However, the other existing tax thresholds applicable for the capital market remained unchanged in the proposed budget.

A separate paragraph regarding the capital market was included in the budget speech of the previous FY, but no separate paragraph was included in this speech.

The minister, however, mentioned a couple of words 'capital market' in three separate places as he touched other issues.

He also proposed 40 per cent corporate tax for non-publicly traded banks, insurance companies and financial institutions, reducing from the existing rate of 42.50 per cent.

Besides, the corporate tax rates for publicly and non-publicly traded companies, listed and non-listed mobile operators, and the dividend income remained unchanged.

Mutual Trust Bank Managing Director Anis A. Khan appreciated the proposal to reduce the corporate tax for publicly and non-publicly traded banks, saying that it would leave a good impact on the banks' profitability.

"Previously, the effective tax rate stood at 43 per cent due to some other reasons. So, the reduction would increase the banks' profitability. Shareholders will also be benefited, as a result," he told the FE in an instant reaction.

In his budget speech, the finance minister said it was often argued that the corporate tax rate in Bangladesh was high.

"This is not correct. Corporate tax for publicly traded company in Bangladesh is 25 percent, which is lower than many countries in South Asia and very compatible with global average (24.29 percent)," he said.

He said, however, the tax rates for banks and financial institutions were a bit higher than other corporate sectors. "Therefore, I propose to reduce the tax rate for banks and financial institutions by 2.5 per cent."

Muhith also said the government will lose a certain amount of tax revenue from such rationalisation of corporate tax rate. "However, this will give a positive signal to our investors."

Both the Dhaka Stock Exchange (DSE) and Chittagong Stock Exchange (CSE) earlier put forward a set of budget proposals for the FY 2018-19.

The exchanges had sought 100 per cent tax waiver from the exchanges' income.

They proposed the reduction of tax at source to 0.015 per cent from the existing 0.05 per cent on commission, realised by the stock brokers against transaction of shares, debentures, mutual funds, or securities.

The DSE and CSE had also proposed to reduce corporate tax of the listed companies to 20 per cent from the existing 25 per cent.

DSE has sought the scope of purchasing national savings certificates as safe investment tools.

The premier bourse also sought tax exemption on capital gains derived from transfer of exchange's shares.

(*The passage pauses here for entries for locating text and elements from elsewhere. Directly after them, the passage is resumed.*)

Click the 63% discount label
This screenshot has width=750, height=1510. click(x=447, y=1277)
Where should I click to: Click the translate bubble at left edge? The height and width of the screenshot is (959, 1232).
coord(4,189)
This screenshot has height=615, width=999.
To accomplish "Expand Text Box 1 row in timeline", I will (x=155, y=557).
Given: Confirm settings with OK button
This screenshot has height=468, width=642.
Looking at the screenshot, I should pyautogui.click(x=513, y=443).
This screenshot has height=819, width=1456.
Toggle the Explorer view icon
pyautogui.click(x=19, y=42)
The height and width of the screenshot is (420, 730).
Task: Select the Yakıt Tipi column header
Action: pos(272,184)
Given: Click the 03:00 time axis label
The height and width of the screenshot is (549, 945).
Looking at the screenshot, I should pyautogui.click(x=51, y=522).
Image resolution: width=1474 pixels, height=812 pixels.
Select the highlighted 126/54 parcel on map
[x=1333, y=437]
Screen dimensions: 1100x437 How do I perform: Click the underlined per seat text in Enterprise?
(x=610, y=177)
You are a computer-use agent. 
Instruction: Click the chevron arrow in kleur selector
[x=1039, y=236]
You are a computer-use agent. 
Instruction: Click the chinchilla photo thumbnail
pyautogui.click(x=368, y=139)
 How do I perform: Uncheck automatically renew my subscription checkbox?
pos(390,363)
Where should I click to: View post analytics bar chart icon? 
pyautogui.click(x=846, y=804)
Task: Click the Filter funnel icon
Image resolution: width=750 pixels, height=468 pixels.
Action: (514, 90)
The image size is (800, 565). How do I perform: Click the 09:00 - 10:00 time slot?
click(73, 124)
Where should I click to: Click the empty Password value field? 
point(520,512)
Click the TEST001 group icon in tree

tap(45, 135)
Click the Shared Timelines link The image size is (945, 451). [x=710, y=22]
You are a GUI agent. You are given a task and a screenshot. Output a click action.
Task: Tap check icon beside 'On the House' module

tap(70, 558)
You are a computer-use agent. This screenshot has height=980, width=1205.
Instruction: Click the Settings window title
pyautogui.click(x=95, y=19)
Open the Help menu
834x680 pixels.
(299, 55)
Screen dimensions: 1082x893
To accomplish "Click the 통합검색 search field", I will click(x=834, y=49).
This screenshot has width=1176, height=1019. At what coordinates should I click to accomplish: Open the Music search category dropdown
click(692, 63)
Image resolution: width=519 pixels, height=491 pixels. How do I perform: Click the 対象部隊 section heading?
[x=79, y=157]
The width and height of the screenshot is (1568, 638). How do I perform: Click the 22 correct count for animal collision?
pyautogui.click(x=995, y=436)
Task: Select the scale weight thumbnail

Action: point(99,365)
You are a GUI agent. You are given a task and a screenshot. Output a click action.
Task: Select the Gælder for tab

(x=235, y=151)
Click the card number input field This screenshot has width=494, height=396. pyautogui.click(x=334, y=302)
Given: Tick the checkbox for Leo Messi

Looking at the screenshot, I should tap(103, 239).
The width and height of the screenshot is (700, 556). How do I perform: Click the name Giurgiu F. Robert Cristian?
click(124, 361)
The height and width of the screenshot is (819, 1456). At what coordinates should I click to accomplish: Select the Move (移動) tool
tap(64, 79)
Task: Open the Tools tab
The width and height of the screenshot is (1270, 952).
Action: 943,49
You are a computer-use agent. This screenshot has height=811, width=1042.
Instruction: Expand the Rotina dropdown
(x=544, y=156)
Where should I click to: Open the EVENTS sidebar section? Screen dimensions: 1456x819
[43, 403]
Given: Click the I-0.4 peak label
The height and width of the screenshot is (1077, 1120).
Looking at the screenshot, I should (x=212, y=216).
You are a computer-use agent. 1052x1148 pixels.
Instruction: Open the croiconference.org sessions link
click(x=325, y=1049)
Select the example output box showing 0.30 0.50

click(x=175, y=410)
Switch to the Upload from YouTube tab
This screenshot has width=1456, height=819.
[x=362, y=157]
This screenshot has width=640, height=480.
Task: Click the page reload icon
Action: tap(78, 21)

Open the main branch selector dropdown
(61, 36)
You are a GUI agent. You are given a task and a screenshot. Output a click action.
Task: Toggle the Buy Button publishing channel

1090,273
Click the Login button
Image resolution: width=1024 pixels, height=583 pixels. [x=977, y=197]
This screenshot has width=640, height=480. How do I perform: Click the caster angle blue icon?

DSE is set to complete the sale of its 25 per cent shares, out of 60 per cent, to a Chinese consortium selected as a strategic partner.

DSE and CSE have also proposed to increase the investors' tax-free dividend income limit to Tk 0.1 million from the existing Tk 25,000.

Asked, DSE chairman Professor Abul Hashem refused to make comment on the budget proposals and the tax thresholds in the proposed budget.

Md. Shakil Rizvi, a former DSE president, said the unchanged thresholds are better than imposing new tax measures for the capital market. 

"The proposal of reducing corporate tax for publicly traded bank, insurance and financial institutions will have positive impact for the capital market," Rizvi said.

He added that more non-listed companies, other than banks, insurance and financial institutions, would be interested to go public if their corporate tax could also be reduced.